60,500 Bay Area Renters Risk Eviction if Congress Does Not Extend CARES Act Unemployment Benefits
Our analysis finds that the expiration of unemployment benefits on December 26th will place tens of thousands of families at risk of eviction.
Amidst record rates of Covid-19 infections and hospitalizations triggering a regionwide stay-at-home order, the lifeline benefits sustaining about 141,700 unemployed Bay Area workers hang in the balance while Congress debates another stimulus package.
On December 26, 2020, two of the CARES Act programs – Pandemic Unemployment Assistance (PUA) and Pandemic Emergency Unemployment Compensation (PEUC) – are scheduled to expire. The PUA program expanded unemployment benefits to cover gig workers and self-employed workers, and the PEUC program extended the regular 26-week unemployment insurance benefits by an additional 13 weeks. Although California will offer extended unemployment benefits beyond December 26th, many workers currently receiving PEUC will not qualify for them because they had lower prior earnings or seasonal work histories (including many agricultural workers).

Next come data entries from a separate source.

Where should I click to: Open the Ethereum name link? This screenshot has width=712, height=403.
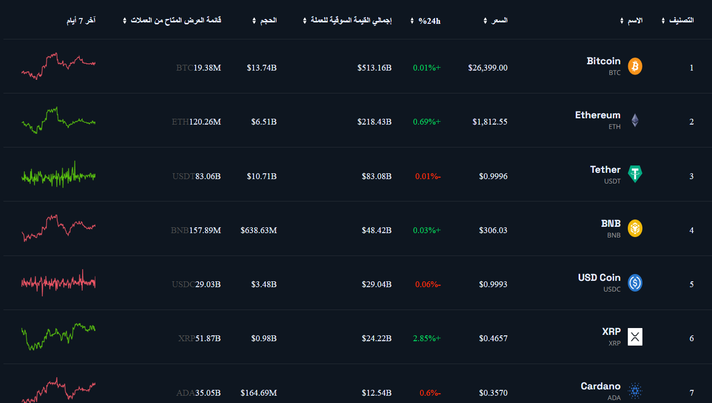click(x=598, y=115)
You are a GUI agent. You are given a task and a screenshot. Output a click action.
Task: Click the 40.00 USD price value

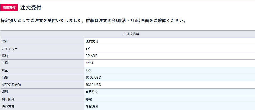click(x=93, y=78)
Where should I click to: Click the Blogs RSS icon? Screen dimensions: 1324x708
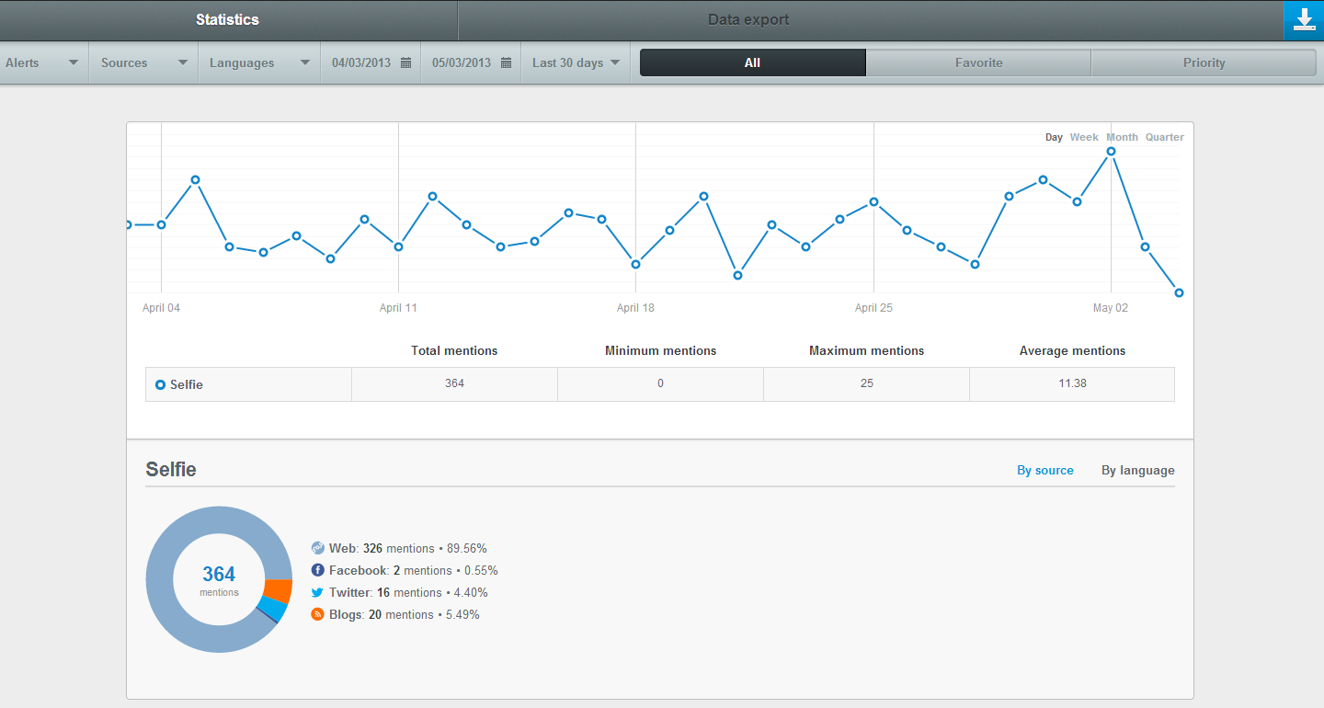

With no replacement income and a bleak job market, these workers will face grave risks to their health and livelihoods. We estimate that 60,500 of these workers are renters, and if they do not find work immediately, they will be at imminent risk of eviction when the statewide eviction moratorium expires on January 31.* This includes about 14,900 renters in Alameda County, 11,300 in Santa Clara, 10,500 in San Francisco, 9,800 in Contra Costa, 4,100 in San Mateo, 3,900 in Solano, 3,400 in Sonoma, 2,100 in Marin, and 400 in Napa. This only represents a subset of Bay Area renters at risk of eviction: renters who lost jobs and income during the recession and received no unemployment benefits are also at risk of eviction (as we've estimated in our eviction risk analyses).
The same groups of workers hardest hit by the pandemic recession – Latinx workers, Black workers, young workers, and low-wage service sector workers – are disproportionately at risk of losing their unemployment benefits the day after Christmas, according to the California Policy Lab’s analysis of worker demographics.
Extending these critical worker protection is crucial for equitable recovery in the Bay Area. With Covid cases spiking throughout the region, mass eviction would be a public health catastrophe. A recent study found elevated Covid infection rates and deaths in the states that have allowed evictions to continue through the pandemic. Beyond these Covid impacts, eviction drives people into poverty, displaces people from their communities, scars credit records, disrupts children’s education, leads to homelessness, and negatively affects mental and physical health. Starving workers of essential income would also have a chilling effect on the recovery.
*To calculate the number of renters at risk of eviction as a result of the December 26th benefits cliff, we used estimates of the number of workers exhausting benefits from PUA or regular UI from California Policy Lab's December 14th report. These numbers are then adjusted to account for the different rates of rentership for PUA and regular UI recipients. Those rentership rates were derived from the 2018 5-year American Community Survey (ACS) microdata from IPUMS USA, based on a universe of workers who are more likely to have experienced unemployment during the pandemic. Specifically, we restricted to the civilian noninstitutionalized population age 18 or older with earnings of greater than zero but less than the 66th percentile statewide ($52,899), employed in the top five industries with high UI claims in each county based on an assessment data from the California Policy Lab (May 21st and July 2nd reports), and estimated to have lawful immigration based on data from the USC Equity Research Institute. Among this universe, Rentership rates for self-employed workers were applied PUA exhaustees while rates for wage and salary workers were applied to regular UI exhaustees, based on the California Policy Lab’s finding that 89 percent of initial PUA claims were from workers who were previously self-employed, while rentership rates for wage and salary workers were applied to regular UI exhaustees.